_DIRECTIONS FOR THIS TASK_
Which lines run from the one containing "June 2022 (47, 2232)" to the end of the entries? Quote them exactly, and nothing else.

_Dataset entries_
____________________

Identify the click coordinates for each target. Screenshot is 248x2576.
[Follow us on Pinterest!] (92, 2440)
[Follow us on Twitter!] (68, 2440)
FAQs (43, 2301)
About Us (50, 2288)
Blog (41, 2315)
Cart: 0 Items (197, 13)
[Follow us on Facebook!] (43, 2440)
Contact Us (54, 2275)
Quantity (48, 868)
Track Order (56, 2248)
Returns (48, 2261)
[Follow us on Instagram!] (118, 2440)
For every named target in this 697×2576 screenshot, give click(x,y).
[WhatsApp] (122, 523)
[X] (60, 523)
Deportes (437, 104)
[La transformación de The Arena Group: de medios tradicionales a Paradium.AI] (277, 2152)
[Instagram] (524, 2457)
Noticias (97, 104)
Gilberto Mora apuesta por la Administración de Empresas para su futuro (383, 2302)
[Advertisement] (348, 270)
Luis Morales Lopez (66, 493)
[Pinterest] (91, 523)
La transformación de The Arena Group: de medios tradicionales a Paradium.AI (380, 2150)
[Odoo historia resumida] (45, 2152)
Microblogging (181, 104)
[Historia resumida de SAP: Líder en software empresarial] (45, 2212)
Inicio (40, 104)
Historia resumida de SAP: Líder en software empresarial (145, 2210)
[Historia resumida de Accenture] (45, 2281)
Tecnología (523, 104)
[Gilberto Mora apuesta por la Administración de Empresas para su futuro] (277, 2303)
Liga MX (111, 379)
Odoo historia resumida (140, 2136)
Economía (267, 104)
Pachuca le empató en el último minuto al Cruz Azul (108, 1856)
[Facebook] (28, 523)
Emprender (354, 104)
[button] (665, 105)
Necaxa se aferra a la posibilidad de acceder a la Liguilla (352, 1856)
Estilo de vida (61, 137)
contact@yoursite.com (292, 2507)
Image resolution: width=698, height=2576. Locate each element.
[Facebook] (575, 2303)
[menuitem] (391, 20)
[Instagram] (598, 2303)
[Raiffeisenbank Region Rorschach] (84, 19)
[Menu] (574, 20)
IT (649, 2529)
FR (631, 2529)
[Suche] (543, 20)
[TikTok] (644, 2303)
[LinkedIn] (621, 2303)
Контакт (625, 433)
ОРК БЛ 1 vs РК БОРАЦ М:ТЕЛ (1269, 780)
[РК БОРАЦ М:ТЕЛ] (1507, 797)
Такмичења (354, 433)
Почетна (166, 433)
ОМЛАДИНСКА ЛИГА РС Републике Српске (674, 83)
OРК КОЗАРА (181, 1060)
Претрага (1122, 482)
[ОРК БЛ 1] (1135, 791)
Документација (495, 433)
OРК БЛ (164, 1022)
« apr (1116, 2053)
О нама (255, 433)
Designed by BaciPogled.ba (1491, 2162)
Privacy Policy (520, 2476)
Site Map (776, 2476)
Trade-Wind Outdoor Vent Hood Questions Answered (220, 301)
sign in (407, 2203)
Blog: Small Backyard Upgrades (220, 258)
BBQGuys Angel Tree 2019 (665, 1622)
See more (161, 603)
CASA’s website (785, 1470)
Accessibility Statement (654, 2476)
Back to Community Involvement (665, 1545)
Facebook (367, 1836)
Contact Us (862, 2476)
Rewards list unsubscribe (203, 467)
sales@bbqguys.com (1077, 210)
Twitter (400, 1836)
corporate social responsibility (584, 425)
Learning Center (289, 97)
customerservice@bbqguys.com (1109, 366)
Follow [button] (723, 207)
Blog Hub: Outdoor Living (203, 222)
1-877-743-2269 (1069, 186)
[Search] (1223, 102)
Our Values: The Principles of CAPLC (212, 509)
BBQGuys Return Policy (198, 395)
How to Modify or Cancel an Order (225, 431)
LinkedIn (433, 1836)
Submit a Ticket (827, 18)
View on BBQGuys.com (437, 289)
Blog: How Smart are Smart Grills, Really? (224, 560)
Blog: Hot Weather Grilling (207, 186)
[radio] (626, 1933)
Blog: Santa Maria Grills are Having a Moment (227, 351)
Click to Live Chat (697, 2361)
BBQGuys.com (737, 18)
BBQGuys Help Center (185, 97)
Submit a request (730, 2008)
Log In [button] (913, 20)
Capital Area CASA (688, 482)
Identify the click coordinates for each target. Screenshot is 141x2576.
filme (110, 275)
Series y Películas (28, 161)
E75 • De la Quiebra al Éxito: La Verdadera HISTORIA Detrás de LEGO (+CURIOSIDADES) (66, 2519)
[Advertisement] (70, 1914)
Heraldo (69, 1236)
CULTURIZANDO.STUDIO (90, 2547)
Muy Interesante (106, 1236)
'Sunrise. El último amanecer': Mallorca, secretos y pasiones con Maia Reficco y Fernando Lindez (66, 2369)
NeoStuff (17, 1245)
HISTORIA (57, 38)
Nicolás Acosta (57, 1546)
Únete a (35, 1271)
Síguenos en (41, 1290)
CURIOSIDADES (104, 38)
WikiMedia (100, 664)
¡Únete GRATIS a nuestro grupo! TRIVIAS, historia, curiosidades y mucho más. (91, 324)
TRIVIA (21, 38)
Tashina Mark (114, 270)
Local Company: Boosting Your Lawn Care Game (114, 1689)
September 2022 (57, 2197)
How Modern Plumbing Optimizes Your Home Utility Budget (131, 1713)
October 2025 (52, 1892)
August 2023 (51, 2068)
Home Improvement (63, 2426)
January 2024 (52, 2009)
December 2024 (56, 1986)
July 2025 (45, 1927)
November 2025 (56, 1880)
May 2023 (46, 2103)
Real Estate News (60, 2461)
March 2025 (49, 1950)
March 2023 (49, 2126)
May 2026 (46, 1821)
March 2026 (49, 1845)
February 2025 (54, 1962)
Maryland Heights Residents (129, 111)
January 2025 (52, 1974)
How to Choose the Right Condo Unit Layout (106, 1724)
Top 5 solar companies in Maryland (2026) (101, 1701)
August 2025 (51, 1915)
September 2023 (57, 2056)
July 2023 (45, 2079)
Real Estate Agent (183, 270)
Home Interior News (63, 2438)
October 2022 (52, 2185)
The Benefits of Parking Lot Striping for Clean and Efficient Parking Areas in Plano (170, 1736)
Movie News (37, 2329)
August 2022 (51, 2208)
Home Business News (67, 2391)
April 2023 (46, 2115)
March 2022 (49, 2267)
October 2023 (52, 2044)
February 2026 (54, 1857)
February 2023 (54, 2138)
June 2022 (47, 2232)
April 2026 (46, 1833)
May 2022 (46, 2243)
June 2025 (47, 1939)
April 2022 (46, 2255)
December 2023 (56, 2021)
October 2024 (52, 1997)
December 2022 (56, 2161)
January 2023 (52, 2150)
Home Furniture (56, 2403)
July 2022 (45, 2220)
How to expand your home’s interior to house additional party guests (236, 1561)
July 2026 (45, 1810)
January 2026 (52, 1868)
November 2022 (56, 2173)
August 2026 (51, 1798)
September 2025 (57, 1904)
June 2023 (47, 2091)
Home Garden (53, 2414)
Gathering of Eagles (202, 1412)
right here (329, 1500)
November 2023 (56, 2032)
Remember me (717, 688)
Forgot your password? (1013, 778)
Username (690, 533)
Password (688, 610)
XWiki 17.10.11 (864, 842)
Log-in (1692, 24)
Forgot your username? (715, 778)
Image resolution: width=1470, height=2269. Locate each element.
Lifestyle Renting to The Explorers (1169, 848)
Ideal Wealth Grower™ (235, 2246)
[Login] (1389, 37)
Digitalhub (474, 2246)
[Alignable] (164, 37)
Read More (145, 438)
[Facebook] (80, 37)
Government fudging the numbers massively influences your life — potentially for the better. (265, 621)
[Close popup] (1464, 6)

____________________

_THE COMPLETED TASK_
June 2022 (47, 2232)
April 2026 (46, 1833)
May 2022 (46, 2243)
June 2025 (47, 1939)
April 2022 (46, 2255)
December 2023 (56, 2021)
October 2024 (52, 1997)
December 2022 (56, 2161)
January 2023 (52, 2150)
Home Furniture (56, 2403)
July 2022 (45, 2220)
How to expand your home’s interior to house additional party guests (236, 1561)
July 2026 (45, 1810)
January 2026 (52, 1868)
November 2022 (56, 2173)
August 2026 (51, 1798)
September 2025 (57, 1904)
June 2023 (47, 2091)
Home Garden (53, 2414)
Gathering of Eagles (202, 1412)
right here (329, 1500)
November 2023 (56, 2032)
Remember me (717, 688)
Forgot your password? (1013, 778)
Username (690, 533)
Password (688, 610)
XWiki 17.10.11 (864, 842)
Log-in (1692, 24)
Forgot your username? (715, 778)
Image resolution: width=1470, height=2269. Locate each element.
Lifestyle Renting to The Explorers (1169, 848)
Ideal Wealth Grower™ (235, 2246)
[Login] (1389, 37)
Digitalhub (474, 2246)
[Alignable] (164, 37)
Read More (145, 438)
[Facebook] (80, 37)
Government fudging the numbers massively influences your life — potentially for the better. (265, 621)
[Close popup] (1464, 6)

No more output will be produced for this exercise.